Sete Sonhos para Eva -III

Chamava-se Eva, corria descalça e tinha um sonho.
Desde pequena que a família pronunciava o seu nome de uma forma sincopada, E-va, uma ligeira dúvida no final, procurando sem encontrar. E-va?
Tinindo nas solas dos seus pés, Eva sentia o mundo. Sentia a rugosidade das pedras, o toque húmido das ervas, a macieza dos bichos-de-conta. Engolia o azul do céu, o verde dos fetos, o amarelo dos hibiscos. Sonhava com a leveza das borboletas, a rapidez das libelinhas, o voo dos pardais.
E o ar, que peso teria o ar, quando Eva o revolvia com os seus braços-vela?
Quando regressava a casa, E-va?, as sombras cercavam-na e Eva deixava de o ser para se resguardar dos braços-faca que esquartejavam a sua alma. E-va!

Sete sonhos para Eva - II

Chamava-se Eva, corria descalça e tinha um sonho.
Minto, não tinha só um sonho, tinha vários sonhos instrumentais para conseguir alcançar O SONHO.
Neste momento, um dos seus pequenos sonhos passava por conseguir apanhar o comboio, não o podia mesmo perder, portanto, com os stilettos na mão, correu pela plataforma até conseguir entrar, mesmo no último instante.
Respirou fundo, encontrou a casa de banho e, depois de se retocar, olhou para o espelho com um sorriso de satisfação, o calçado não tinha sido boa opção para uma corrida, mas estava linda e sabia que ia triunfar.
Saiu do comboio, chamou um táxi, e indicou “para a Ópera, se faz favor.”
“Uma menina assim gira? Não prefere antes uma discoteca?”
Eva riu e disse “hoje não. Hoje vou só assistir à ópera, mas daqui por dois anos vai ver a minha cara nos cartazes como a nova grande diva.
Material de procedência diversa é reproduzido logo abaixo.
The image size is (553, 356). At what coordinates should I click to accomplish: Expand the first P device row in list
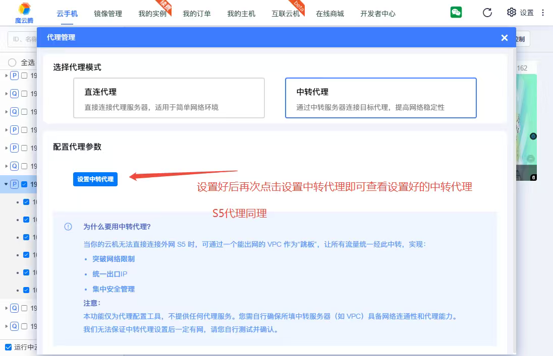tap(7, 76)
Acredite.”

Sete sonhos para Eva - I

Chamava-se Eva, corria descalça e tinha um sonho.
Guardava-o em segredo no calor de um fruto de pele rubra. Pensava-o de longe, como se pensa uma ilha ou uma lua. Tocava-o de leve, como se fosse uma pétala, um perfume. Um dia quis partilhá-lo. Apresentou-o ao homem, sem palavras. Exibiu-o no silêncio de um gesto estendido, como quem diz: “Vê! Sinto-o carne onde se mostra pele”. Aquela dureza de corpo vivo a encher a vista, a roer o medo, atiçou nele a fome do que faltava. Dividiram entre si a vontade de serem mais. De serem pior.
A dentada rasgou o jardim. Abriu o portão. Soltou o monstro. Expulsos, com declaração de culpa, vergonha e temor, apenas levaram o fruto com que fizeram casa, sombra, amor.
Naquele instante, o tempo começou. Ainda correm, descalços, nas horas que sonham, em círculos, a tontura de um dia feliz.

sexta-feira, 7 de março de 2008


De forma a assinalar as comemorações do Dia Internacional da Mulher e a convite de Elsa Soares, da RDP, o “Corpo Insólito” vai publicar neste Dossier Mulher não um conto sequencial, como tem sido hábito, mas sete micro contos nascidos do mesmo desafio: uma frase a que cada um dos membros do “Corpo Insólito” dará a sua criatividade. Sete faces, sete visões, sete sonhos para Eva.